NTEU is a federal sector labor union that represents 2,200 DOE Headquarters employees. All DOE employees in NTEU's bargaining unit have been notified that they will be subject to reasonable suspicion urinalysis testing. Additionally, DOE has notified 31 NTEU member employees that they will be subject to random testing. NTEU seeks preliminary relief only as to 24 of its members
who are designated for immediate random testing and all of its members who are subject to reasonable suspicion testing.
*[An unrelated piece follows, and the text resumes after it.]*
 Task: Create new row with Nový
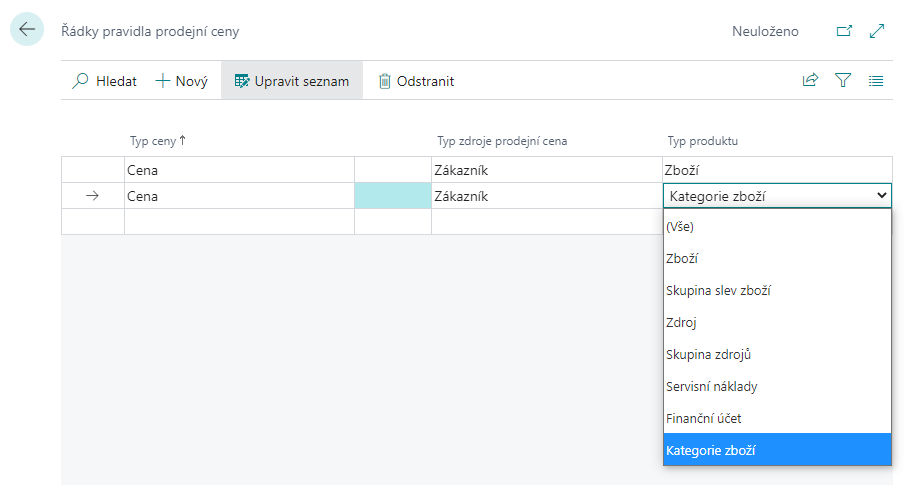point(182,81)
The DOE Program was instituted pursuant to Executive Order 12,654, 51 Fed.Reg. 32,889 (1986), which requires all executive agency heads to create and implement plans to achieve a drug-free workplace, including plans to institute random, reasonable suspicion and post-accident urinalysis drug testing of employees. On July 29, 1988, DOE issued regulations describing its program to implement the Executive Order. DOE Order 3792.3. On June 13, 1989, DOE issued a detailed "Drug Free Federal Work Place Plan" (DOE Plan), which explains how the regulations would be implemented, along with a general notice to all of its employees that drug testing would begin after 60 days. Due to the pendency of this action, the government has agreed to delay testing until June 19, 1989.
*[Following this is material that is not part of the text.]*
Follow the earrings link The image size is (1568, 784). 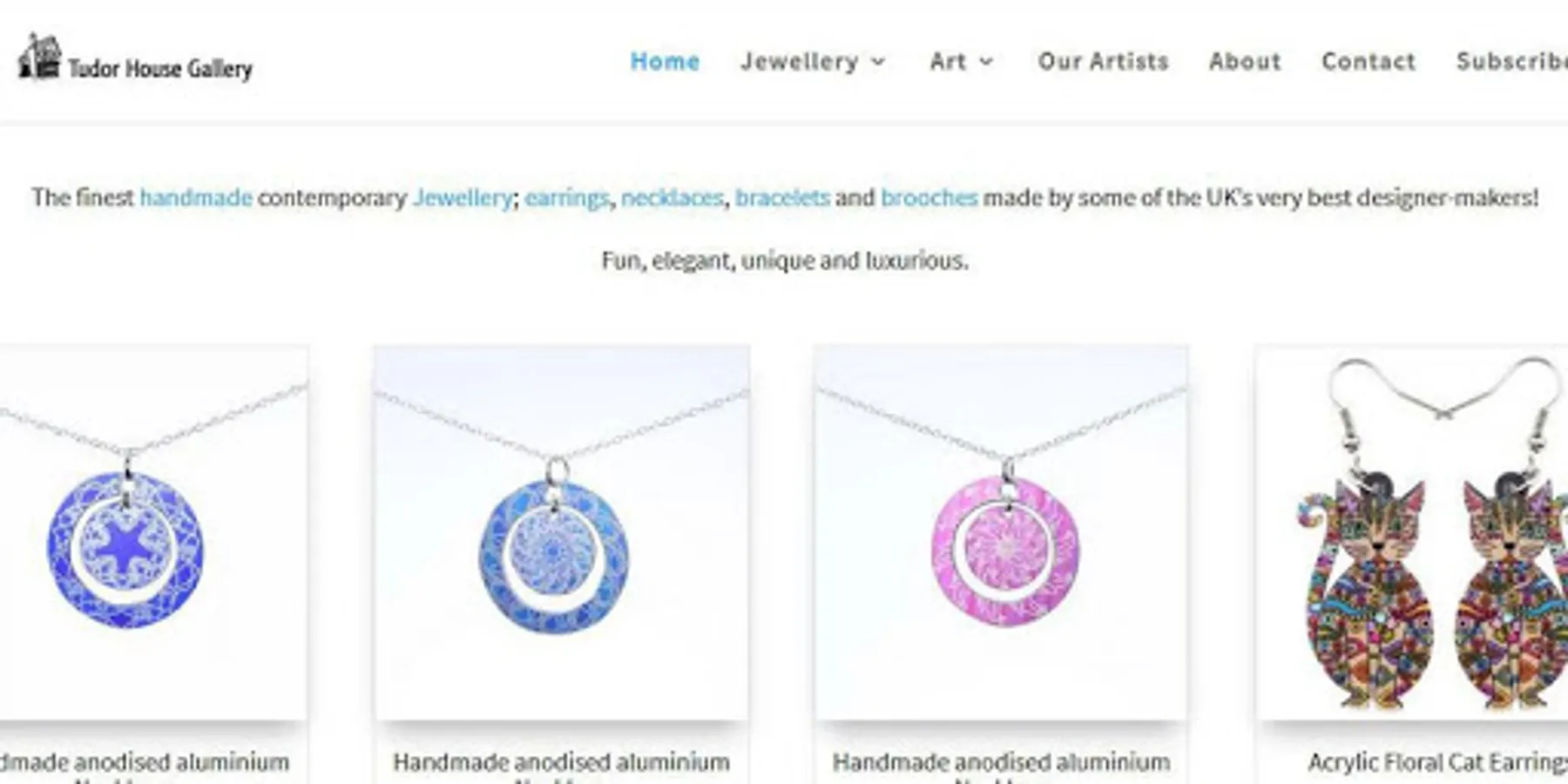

As stated previously, NTEU seeks preliminary relief against random testing only as to 24 DOE employees. Of these, 18 hold positions as motor vehicle operators and drive cars or vans to transport documents and passengers throughout the Washington metropolitan area. Three of the motor vehicle operators are required to maintain a Level 2 security clearance (a clearance for access to "top secret" information) and carry firearms to protect the documents they transport. The remaining 15 motor vehicle operators are required to maintain a Level 3 security clearance ("secret" information) and do not carry firearms. The remaining six employees of concern to us here are Computer and Communications Specialists or Assistants. These employees operate secured computerized voice and facsimile communications equipment for DOE, transmitting both sensitive and non-sensitive information through appropriate agency channels. The Communications Specialists have a DOE Q/Secured Compartmentalized Information (SCI) security clearance and are required to submit to a background investigation before working in the secured Communications Center.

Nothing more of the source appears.